## EXTRACTED ENTRIES
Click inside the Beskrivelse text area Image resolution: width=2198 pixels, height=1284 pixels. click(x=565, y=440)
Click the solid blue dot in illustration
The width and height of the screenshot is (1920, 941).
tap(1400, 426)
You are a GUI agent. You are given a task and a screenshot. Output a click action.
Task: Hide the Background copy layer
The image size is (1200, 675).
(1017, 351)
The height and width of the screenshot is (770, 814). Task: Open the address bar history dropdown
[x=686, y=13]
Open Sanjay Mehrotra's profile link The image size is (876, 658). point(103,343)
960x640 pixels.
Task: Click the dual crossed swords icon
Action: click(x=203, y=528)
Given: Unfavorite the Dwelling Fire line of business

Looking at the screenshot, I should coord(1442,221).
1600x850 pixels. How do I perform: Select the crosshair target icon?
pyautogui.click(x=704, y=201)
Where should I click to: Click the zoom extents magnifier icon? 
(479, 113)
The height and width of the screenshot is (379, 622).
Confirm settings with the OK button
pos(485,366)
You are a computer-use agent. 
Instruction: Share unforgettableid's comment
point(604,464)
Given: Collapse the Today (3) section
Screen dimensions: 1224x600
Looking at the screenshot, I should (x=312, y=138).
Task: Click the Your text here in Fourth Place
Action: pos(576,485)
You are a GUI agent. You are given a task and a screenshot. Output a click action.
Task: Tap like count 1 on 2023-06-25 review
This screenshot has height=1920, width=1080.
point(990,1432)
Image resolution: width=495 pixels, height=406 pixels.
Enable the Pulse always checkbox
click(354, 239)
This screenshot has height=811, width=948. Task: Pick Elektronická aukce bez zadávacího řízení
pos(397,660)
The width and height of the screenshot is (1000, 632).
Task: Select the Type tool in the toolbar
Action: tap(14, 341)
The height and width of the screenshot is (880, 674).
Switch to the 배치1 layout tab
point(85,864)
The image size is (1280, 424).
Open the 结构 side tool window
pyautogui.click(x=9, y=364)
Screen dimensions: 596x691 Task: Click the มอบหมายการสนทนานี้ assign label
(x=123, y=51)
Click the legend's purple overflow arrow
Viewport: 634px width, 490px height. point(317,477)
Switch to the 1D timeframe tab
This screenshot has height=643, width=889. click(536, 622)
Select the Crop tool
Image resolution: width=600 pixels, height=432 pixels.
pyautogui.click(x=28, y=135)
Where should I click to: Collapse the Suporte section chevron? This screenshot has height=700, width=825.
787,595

## WHAT THE TASK ASKS
Could you rewrite the rows above, replacing every "GUI agent" with "screen assistant" and keeping everything else unchanged?

## TASK RESPONSE
Click inside the Beskrivelse text area Image resolution: width=2198 pixels, height=1284 pixels. click(x=565, y=440)
Click the solid blue dot in illustration
The width and height of the screenshot is (1920, 941).
tap(1400, 426)
You are a screen assistant. You are given a task and a screenshot. Output a click action.
Task: Hide the Background copy layer
The image size is (1200, 675).
(1017, 351)
The height and width of the screenshot is (770, 814). Task: Open the address bar history dropdown
[x=686, y=13]
Open Sanjay Mehrotra's profile link The image size is (876, 658). point(103,343)
960x640 pixels.
Task: Click the dual crossed swords icon
Action: click(x=203, y=528)
Given: Unfavorite the Dwelling Fire line of business

Looking at the screenshot, I should coord(1442,221).
1600x850 pixels. How do I perform: Select the crosshair target icon?
pyautogui.click(x=704, y=201)
Where should I click to: Click the zoom extents magnifier icon? 
(479, 113)
The height and width of the screenshot is (379, 622).
Confirm settings with the OK button
pos(485,366)
You are a computer-use agent. 
Instruction: Share unforgettableid's comment
point(604,464)
Given: Collapse the Today (3) section
Screen dimensions: 1224x600
Looking at the screenshot, I should (x=312, y=138).
Task: Click the Your text here in Fourth Place
Action: pos(576,485)
You are a screen assistant. You are given a task and a screenshot. Output a click action.
Task: Tap like count 1 on 2023-06-25 review
This screenshot has height=1920, width=1080.
point(990,1432)
Image resolution: width=495 pixels, height=406 pixels.
Enable the Pulse always checkbox
click(354, 239)
This screenshot has height=811, width=948. Task: Pick Elektronická aukce bez zadávacího řízení
pos(397,660)
The width and height of the screenshot is (1000, 632).
Task: Select the Type tool in the toolbar
Action: tap(14, 341)
The height and width of the screenshot is (880, 674).
Switch to the 배치1 layout tab
point(85,864)
The image size is (1280, 424).
Open the 结构 side tool window
pyautogui.click(x=9, y=364)
Screen dimensions: 596x691 Task: Click the มอบหมายการสนทนานี้ assign label
(x=123, y=51)
Click the legend's purple overflow arrow
Viewport: 634px width, 490px height. point(317,477)
Switch to the 1D timeframe tab
This screenshot has height=643, width=889. click(536, 622)
Select the Crop tool
Image resolution: width=600 pixels, height=432 pixels.
pyautogui.click(x=28, y=135)
Where should I click to: Collapse the Suporte section chevron? This screenshot has height=700, width=825.
787,595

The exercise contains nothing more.